- Task prompt -
If a line in the entries below includes "agent", pick it out and copy it.

- Data shown -
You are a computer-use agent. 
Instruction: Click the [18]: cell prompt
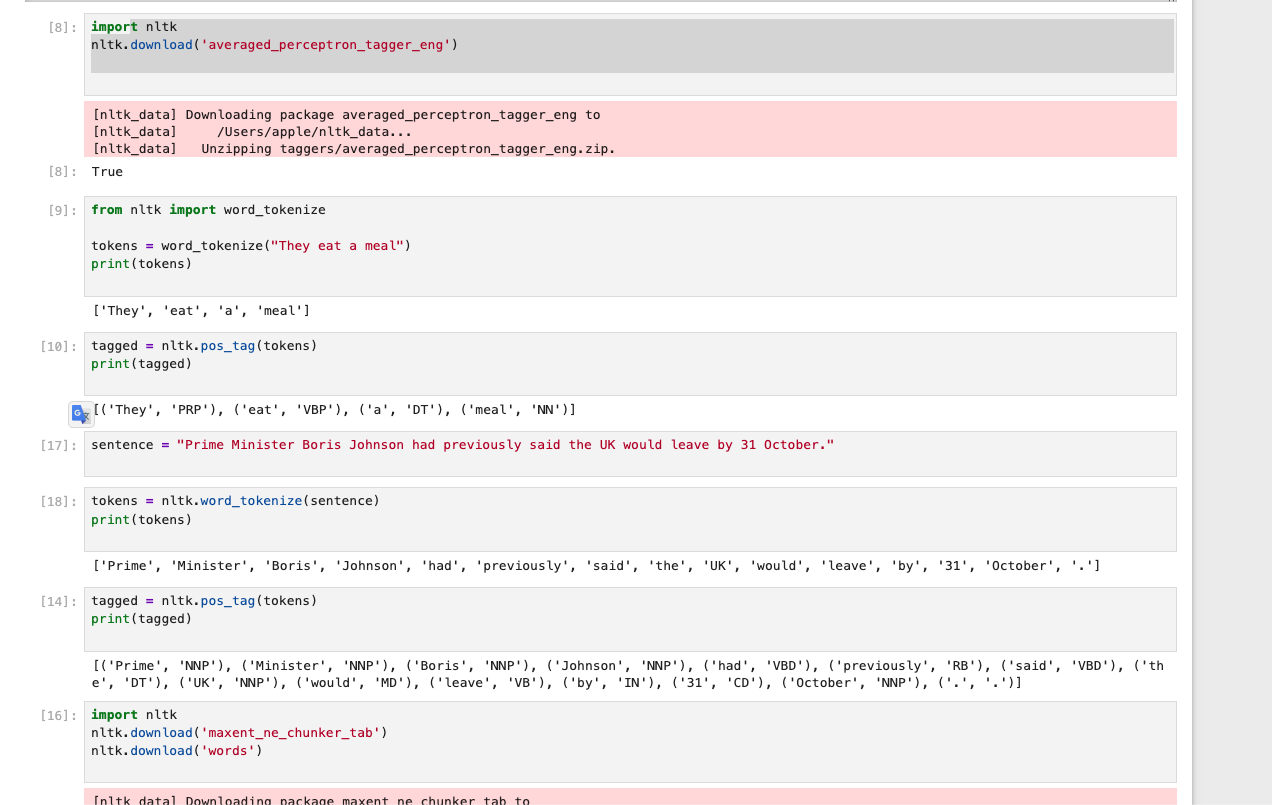tap(58, 502)
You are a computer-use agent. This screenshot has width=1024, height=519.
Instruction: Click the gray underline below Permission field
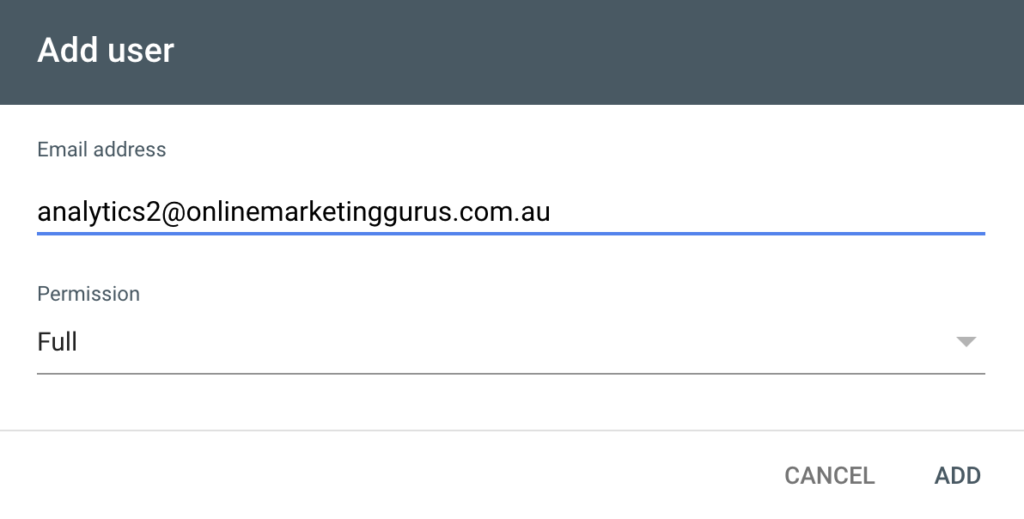click(x=510, y=374)
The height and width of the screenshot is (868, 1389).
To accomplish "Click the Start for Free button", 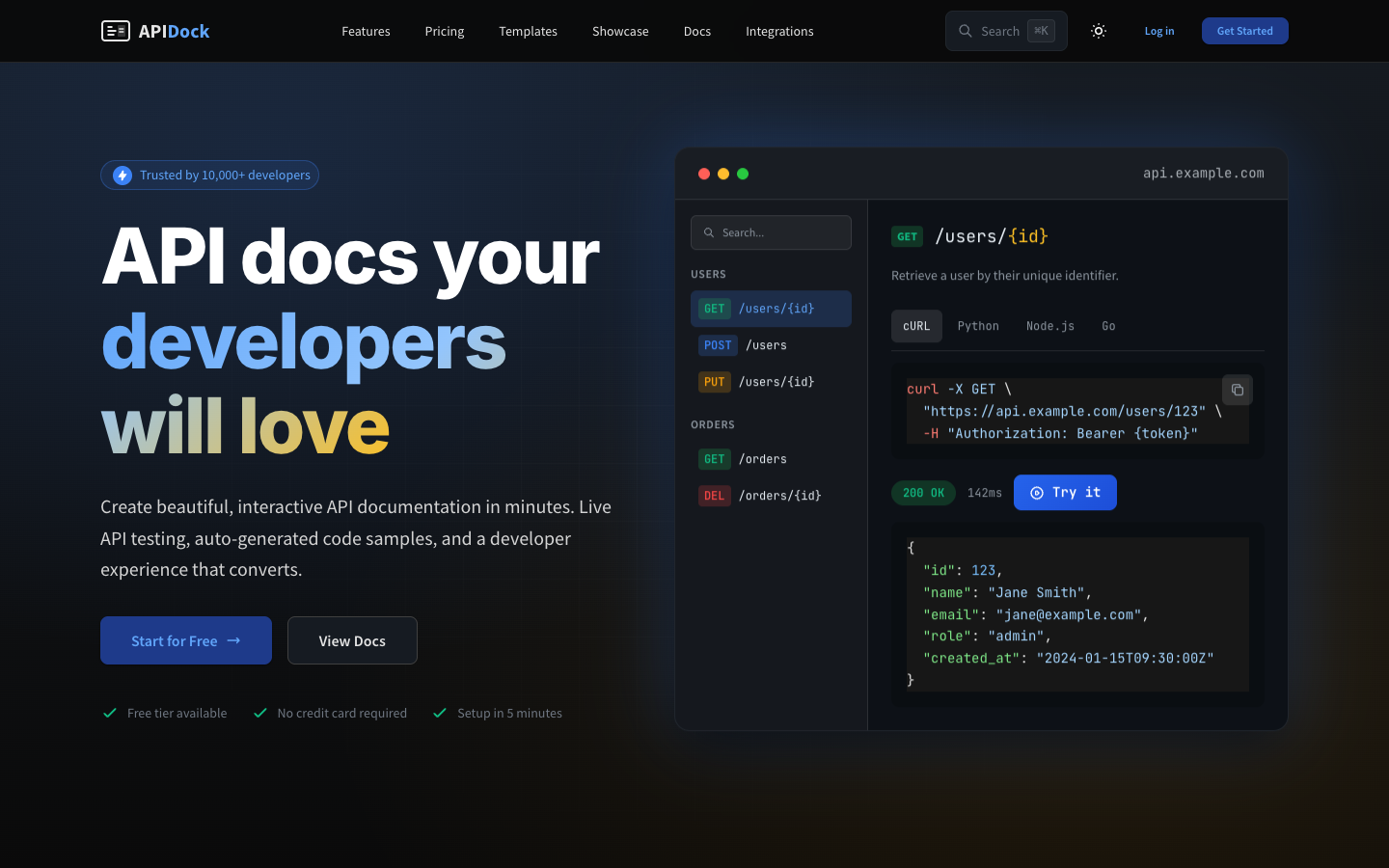I will click(x=185, y=640).
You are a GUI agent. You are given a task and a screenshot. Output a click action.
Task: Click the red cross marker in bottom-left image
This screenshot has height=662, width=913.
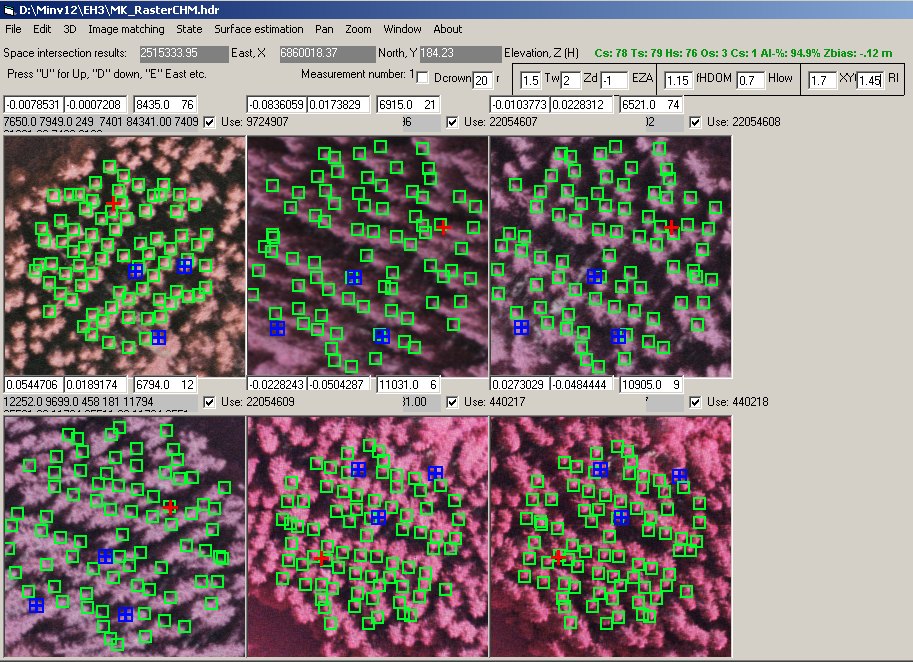point(170,508)
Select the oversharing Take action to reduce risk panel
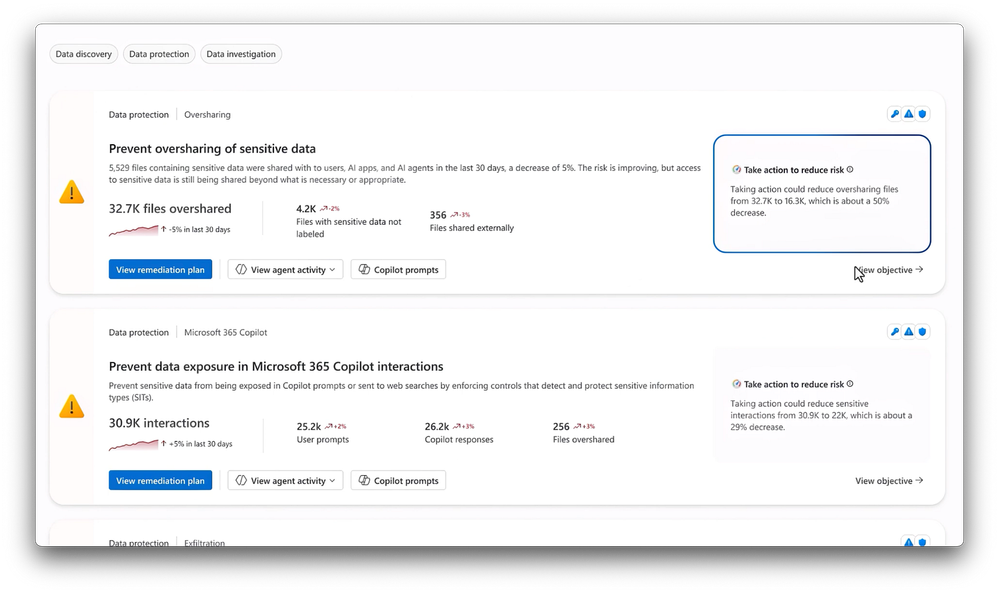The image size is (999, 593). coord(821,194)
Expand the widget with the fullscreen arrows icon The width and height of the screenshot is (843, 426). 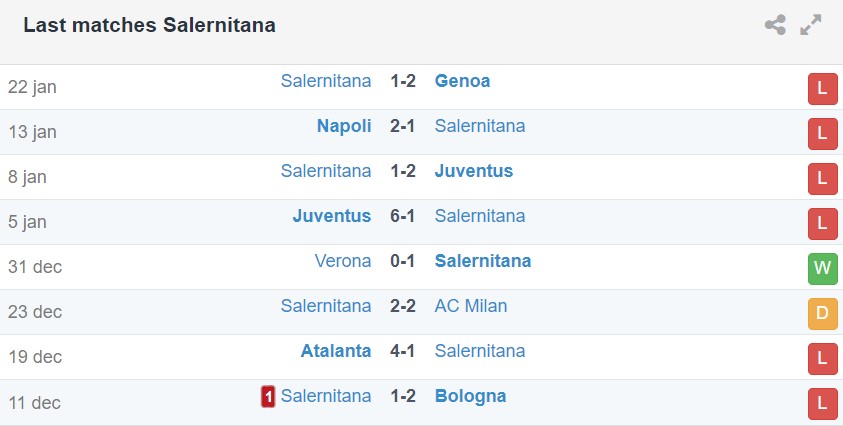pyautogui.click(x=810, y=26)
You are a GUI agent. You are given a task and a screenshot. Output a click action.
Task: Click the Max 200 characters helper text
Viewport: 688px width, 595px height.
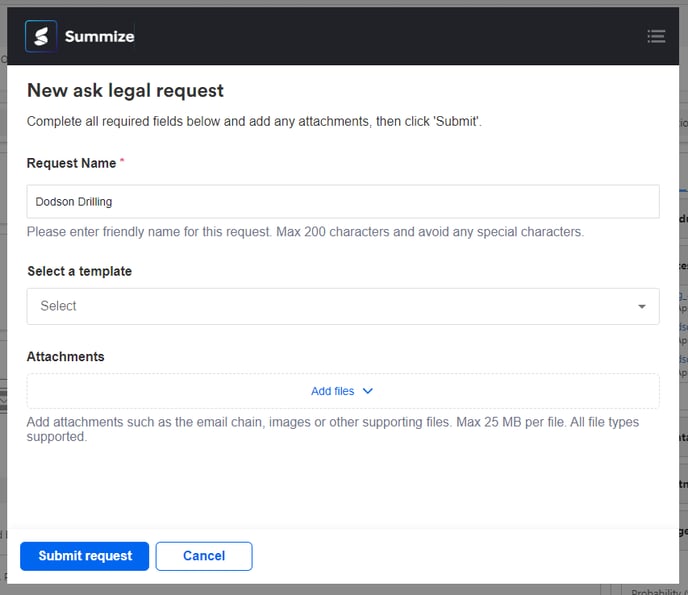coord(305,232)
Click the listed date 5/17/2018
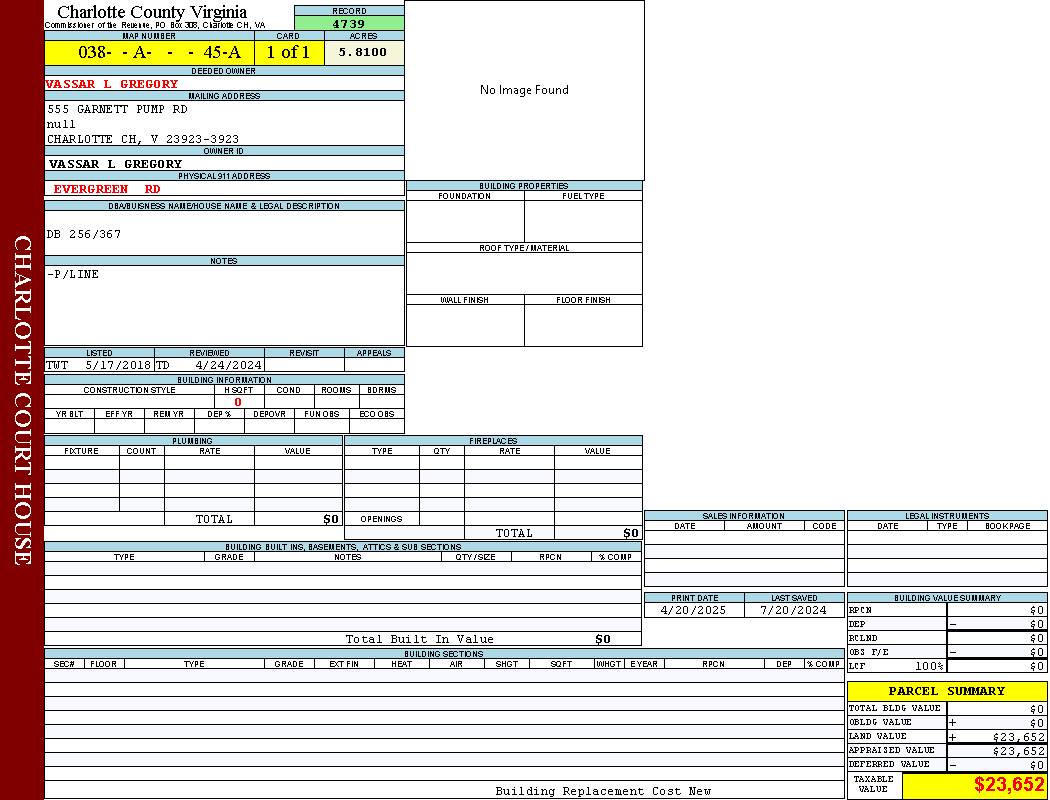Viewport: 1050px width, 800px height. tap(117, 366)
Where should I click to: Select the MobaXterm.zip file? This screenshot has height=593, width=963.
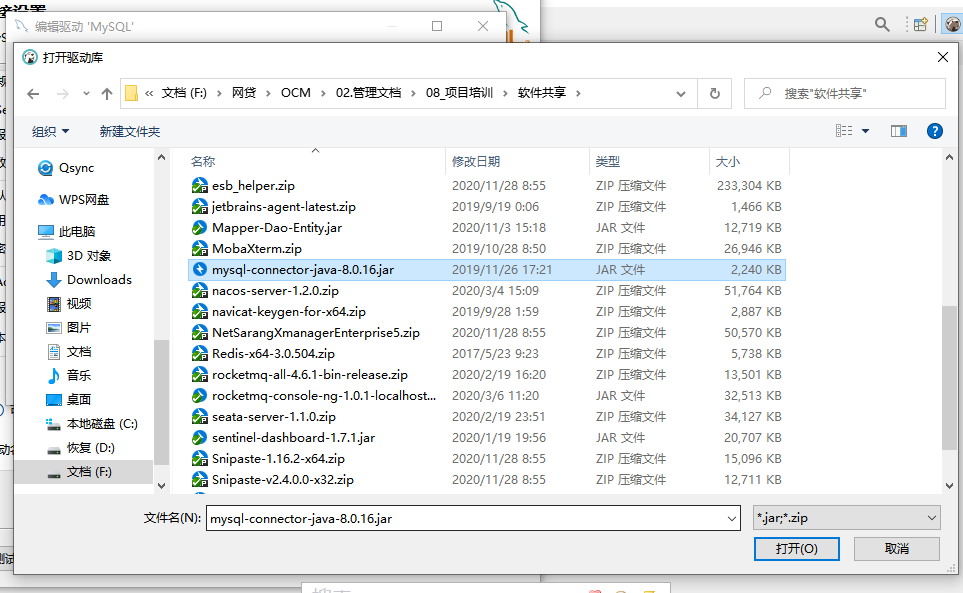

- Reply to the exercise -
You are a computer-use agent. 
You are a computer-use agent. This screenshot has width=1024, height=519.
You are a GUI agent. You are given a task and a screenshot. Output a click action.
You are a GUI agent. You are given a task and a screenshot. Output a click action.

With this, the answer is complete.